Extract to read ▸
----
As crews peel away layer after layer of the collapsed condo tower in South Florida, the death toll increases — and so does the burden of collecting and identifying the dead, as rescuers and pathologists balance the rigors of their duties with relatives’ desperate need for closure.
Nobody has been found alive since the first hours of the June 24 disaster that killed at least 27 people in the town of Surfside, so updating the families has so far been a matter of delivering bad news. And what crews are finding is often not intact.
“It’s not necessarily that we are finding victims. We are finding human remains,” Miami-Dade County Assistant Fire Chief Raide Jadallah said to audible gasps and moans on a recent day when he had the delicate task of briefing relatives at a family assistance center set up in a hotel near the site.
With more than 115 people still unaccounted for, the task could soon overwhelm the local medical examiner’s office, and the federal government has sent a team of five people from the University of Florida to help with DNA analysis. More help could be on the way, said Jason Byrd, commander of the Florida Mortuary Operations Response System.
The medical examiner has already run into problems. When pathologists were trying to deliver one woman’s body in time for a funeral, some faulty DNA testing meant they had to cut off a finger and rush it to a lab to log her fingerprint, an official told The Associated Press on condition of anonymity because he was not authorized to discuss the incident.
Time is a complicating factor as well, as experts say DNA analysis becomes less reliable as bodies start to decompose.
But the way the building collapsed, with its 12 floors pancaking on top of each other, may make some of the work relatively straightforward as crews clear debris from the top and work their way down, according to Dennis Dirkmaat, who chairs the Department of Applied and Forensic Sciences at Mercyhurst University.
----
Data for review ▸
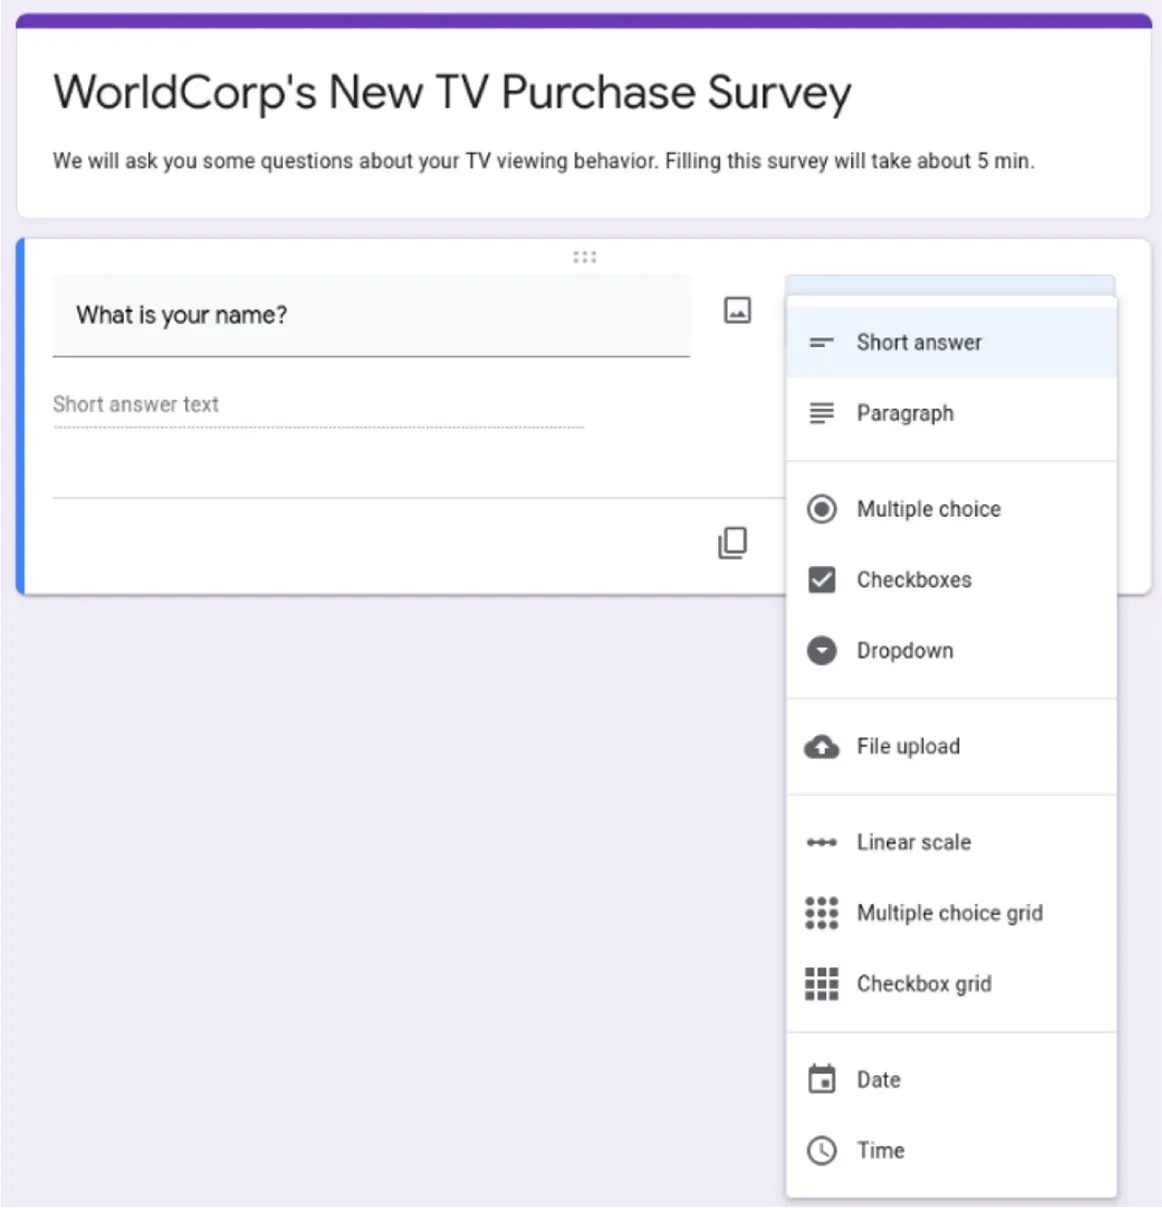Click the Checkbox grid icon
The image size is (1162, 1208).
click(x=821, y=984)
----
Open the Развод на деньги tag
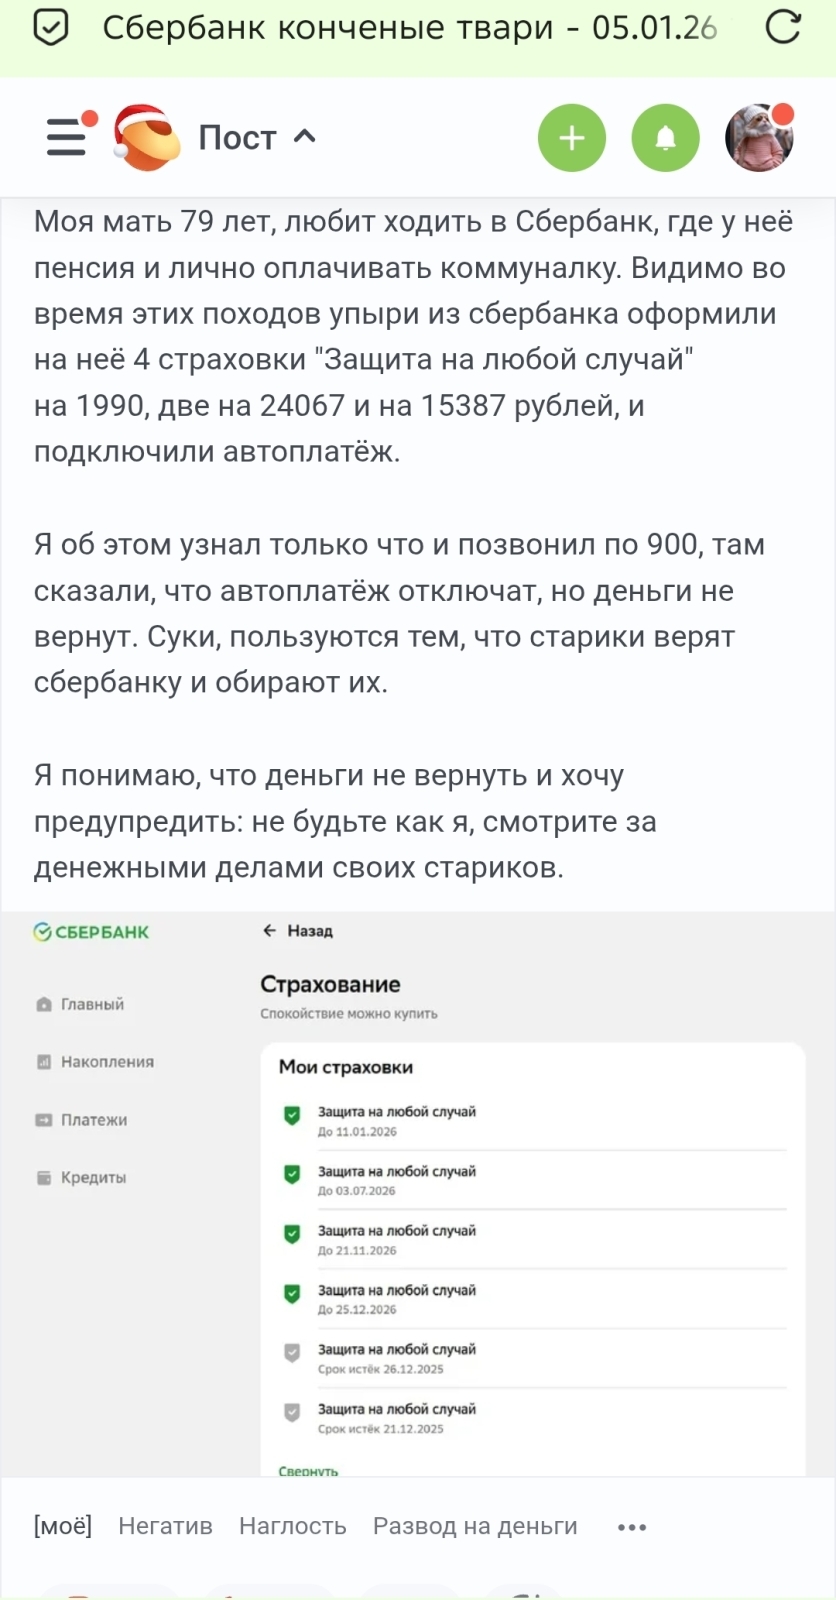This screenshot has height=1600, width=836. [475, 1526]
----
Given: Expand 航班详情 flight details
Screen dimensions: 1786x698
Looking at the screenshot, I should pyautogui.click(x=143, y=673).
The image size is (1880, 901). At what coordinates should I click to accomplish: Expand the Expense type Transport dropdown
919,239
----
Check your understanding ▸
• 1. Name every person the Surfside condo collapse article identifies by name.
• 2. According to the Surfside condo collapse article, how many floors did the building have?
• 3. Extend the article on the Surfside condo collapse, picking up after its last sentence.

Task results ▸
• 1. Raide Jadallah, Jason Byrd, Dennis Dirkmaat

• 2. 12 floors.

• 3.
They “remove the uppermost layer in a horizontal manner, locate all of the individuals found there,” said Dirkmaat, who worked on recovery and identification of victims from United Airlines Flight 93, which crashed in Pennsylvania on 9/11. “You know exactly where they’re located. You can eventually place them in a particular apartment or a particular location.”
Lt. Col. Oz Gino, the commander of an Israeli search and rescue battalion working at the Florida site, said his team used blueprints of the building to create detailed 3D images of the disaster site to aid in the search. They also gathered information from families of the missing to build a room-by-room model laying out where people would have been sleeping during the pre-dawn collapse.
The pace of finding victims’ remains has been slow so far, with efforts focused on searching for anyone who may still be alive. That part of the process should take a couple of weeks before it turns into a recovery phase, which could also run for weeks.
Many of the building’s occupants are Jewish, and emergency workers are being careful to heed religious sensitivities as they handle what they find.
In the Jewish faith, the whole body and all its parts, including limbs, blood and tissue, must be collected in preparation for burial. Bodies should not be left overnight or exposed in the open as they are considered to be made in the image of God.
Jadallah said every time crews find human remains, they remove them and clean the area. They also work with a rabbi to ensure any religious rituals are done properly.
The medical examiner has honored the wishes of some relatives not to perform autopsies, which are not mandatory unless there is a criminal investigation. They are forbidden in Jewish tradition on the grounds that the body must not be violated after death.
Mark Rosenberg, the head of a team from the nonprofit burial society Chesed Shel Emes, said he has about 20 people near the collapse site who are summoned every time someone is pulled from the rubble to say prayers.
And Yossi Landau, who leads volunteers with the Israeli organization Zaka, which assists in identifications after accidents, disasters and bombings, said his group deployed a crew to the site to assist with burial preparation.
It’s a race against the clock, since Jewish tradition also says burials must be timely: The remains of Leon and Christina Oliwkowicz, an elderly couple from Venezuela, were identified June 27 and their funeral was held the following day.
“You have to bury the body in its entirety,” Rosenberg said, “and as soon as possible.”